Along the same lines, she has enjoyed spinning tales about the English countryside, penning a children's cookbook of recipes from the British Isles and writing fanciful stories featuring her very own godchildren.

For over a decade, she has been instrumental in the implementation and logistics of the Ladies’ Annual Sherry Party. Harlene Clayton says, “She certainly has been a terrific help keeping records for the Ladies’ Annual Sherry Party. Back in the day when I became a co- host with Lois VanValkenburgh, Bev Steele and Beverly Beidler, no records were kept. Super-duper Sherry decided to organize us by printing out labels, doing the mailings and presiding at the registration table at this no-cost, bi-partisan, annual event that brings together Alexandria’s leading women to influence local policies.”

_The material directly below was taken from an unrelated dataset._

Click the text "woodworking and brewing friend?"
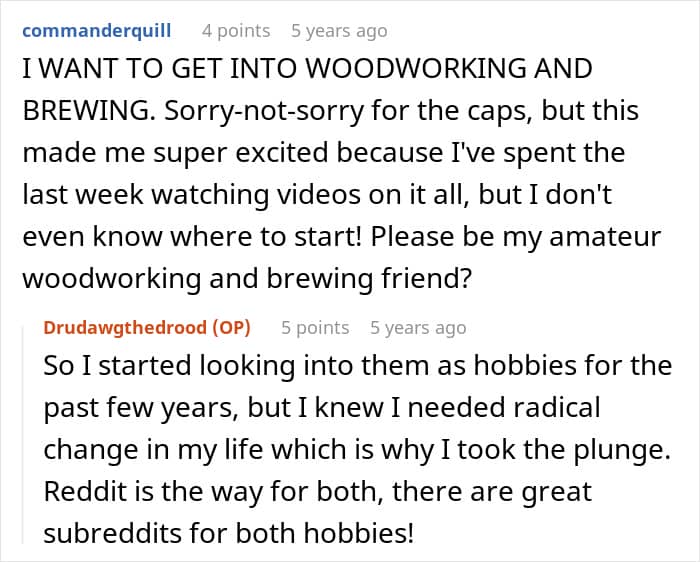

In 2001 on the 20th anniversary of the Commission for Women with Del Pepper and Lois Walker presenting, Brown received the city’s prestigious Cultural Affairs Award for advocating for the arts in Alexandria. The committee described Brown’s services this way, “She has led the Alexandria Arts Forum, a coalition of artists, arts administrators and patrons to create an ongoing dialogue with City civic, education and business leaders about the multi-faceted role of the arts in our community. During her many years with the Alexandria Arts Forum, she has inspired many collaborative efforts including her creative bus tour of Alexandria’s public art called, Site to Sight.”

In her role as an innovator and arts advocate, Brown would like to see more young people become involved in the arts community. She envisions high school students participating in usher programs where they could a watch a program and later bring a friend to see it for free, thus expanding the theater’s future audience. Excited by the changes she has seen over the decades — the Old Town Trolley, the Ramsay House Visitors Center and the expansion of the Farmers Market — she holds out hope the city will increase its nonprofit arts funding budget, stagnant for the past three decades.